[[ Extracted entries open ]]

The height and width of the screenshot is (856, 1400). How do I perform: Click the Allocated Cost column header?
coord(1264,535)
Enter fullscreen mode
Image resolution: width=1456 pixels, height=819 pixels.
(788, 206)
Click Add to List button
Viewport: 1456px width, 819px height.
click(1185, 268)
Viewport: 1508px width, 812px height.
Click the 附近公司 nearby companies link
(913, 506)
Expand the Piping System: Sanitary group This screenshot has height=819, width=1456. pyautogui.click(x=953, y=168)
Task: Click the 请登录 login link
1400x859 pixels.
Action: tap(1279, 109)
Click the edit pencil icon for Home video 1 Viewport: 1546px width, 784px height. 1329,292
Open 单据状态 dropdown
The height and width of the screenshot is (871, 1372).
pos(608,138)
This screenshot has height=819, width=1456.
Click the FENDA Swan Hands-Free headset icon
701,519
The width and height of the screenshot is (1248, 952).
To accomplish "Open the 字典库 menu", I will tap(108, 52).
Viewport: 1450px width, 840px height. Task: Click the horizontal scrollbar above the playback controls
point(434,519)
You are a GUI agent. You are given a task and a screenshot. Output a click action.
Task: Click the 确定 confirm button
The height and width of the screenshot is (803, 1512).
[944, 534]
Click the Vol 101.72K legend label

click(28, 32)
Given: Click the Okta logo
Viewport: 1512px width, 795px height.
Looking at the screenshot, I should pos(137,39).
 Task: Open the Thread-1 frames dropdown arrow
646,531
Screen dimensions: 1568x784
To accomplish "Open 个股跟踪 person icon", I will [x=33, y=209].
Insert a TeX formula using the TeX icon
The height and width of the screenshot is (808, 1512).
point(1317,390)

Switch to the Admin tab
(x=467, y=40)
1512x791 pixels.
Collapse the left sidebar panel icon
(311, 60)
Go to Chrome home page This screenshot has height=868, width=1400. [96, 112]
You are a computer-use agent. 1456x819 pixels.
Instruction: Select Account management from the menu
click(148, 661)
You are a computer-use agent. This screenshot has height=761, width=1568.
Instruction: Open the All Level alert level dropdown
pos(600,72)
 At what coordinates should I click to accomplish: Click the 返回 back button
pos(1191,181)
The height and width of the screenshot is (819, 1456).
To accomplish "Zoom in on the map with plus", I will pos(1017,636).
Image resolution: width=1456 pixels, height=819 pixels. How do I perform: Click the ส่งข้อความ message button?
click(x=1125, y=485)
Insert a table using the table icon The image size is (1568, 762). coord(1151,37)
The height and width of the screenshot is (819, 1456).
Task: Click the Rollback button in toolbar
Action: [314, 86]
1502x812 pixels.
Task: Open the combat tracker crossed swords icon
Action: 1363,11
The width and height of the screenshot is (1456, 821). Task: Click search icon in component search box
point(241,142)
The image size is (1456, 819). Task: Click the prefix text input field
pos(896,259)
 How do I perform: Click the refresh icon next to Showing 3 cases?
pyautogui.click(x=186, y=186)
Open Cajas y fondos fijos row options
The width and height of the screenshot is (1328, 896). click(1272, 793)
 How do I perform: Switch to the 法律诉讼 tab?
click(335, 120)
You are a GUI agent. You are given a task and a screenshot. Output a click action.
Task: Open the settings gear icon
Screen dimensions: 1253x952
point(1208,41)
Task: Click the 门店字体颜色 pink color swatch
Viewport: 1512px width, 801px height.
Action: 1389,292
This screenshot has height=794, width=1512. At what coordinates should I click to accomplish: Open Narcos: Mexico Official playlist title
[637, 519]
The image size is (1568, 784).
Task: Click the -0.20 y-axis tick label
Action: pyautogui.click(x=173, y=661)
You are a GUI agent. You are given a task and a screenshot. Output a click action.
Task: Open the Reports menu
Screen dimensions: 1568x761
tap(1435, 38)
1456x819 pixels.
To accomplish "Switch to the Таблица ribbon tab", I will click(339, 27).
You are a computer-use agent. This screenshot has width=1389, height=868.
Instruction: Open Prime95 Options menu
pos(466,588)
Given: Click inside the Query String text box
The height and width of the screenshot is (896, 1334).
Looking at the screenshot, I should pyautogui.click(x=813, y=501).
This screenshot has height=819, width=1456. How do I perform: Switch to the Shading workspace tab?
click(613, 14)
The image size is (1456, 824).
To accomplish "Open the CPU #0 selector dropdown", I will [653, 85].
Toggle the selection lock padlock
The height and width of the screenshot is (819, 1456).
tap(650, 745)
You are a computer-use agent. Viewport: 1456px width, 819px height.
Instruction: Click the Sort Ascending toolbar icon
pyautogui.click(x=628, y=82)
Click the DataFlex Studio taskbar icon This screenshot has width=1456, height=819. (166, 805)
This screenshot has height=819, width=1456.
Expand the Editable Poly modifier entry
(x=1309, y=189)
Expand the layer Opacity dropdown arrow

[[ Extracted entries closed ]]

▶ [Problem statement]:
Of the lines above, output exactly those from the line bearing "This screenshot has height=794, width=1512." through the line bearing "Given: Click inside the Query String text box", inclusive.

▶ [Task output]:
This screenshot has height=794, width=1512. At what coordinates should I click to accomplish: Open Narcos: Mexico Official playlist title
[637, 519]
The image size is (1568, 784).
Task: Click the -0.20 y-axis tick label
Action: pyautogui.click(x=173, y=661)
You are a GUI agent. You are given a task and a screenshot. Output a click action.
Task: Open the Reports menu
Screen dimensions: 1568x761
tap(1435, 38)
1456x819 pixels.
To accomplish "Switch to the Таблица ribbon tab", I will click(339, 27).
You are a computer-use agent. This screenshot has width=1389, height=868.
Instruction: Open Prime95 Options menu
pos(466,588)
Given: Click inside the Query String text box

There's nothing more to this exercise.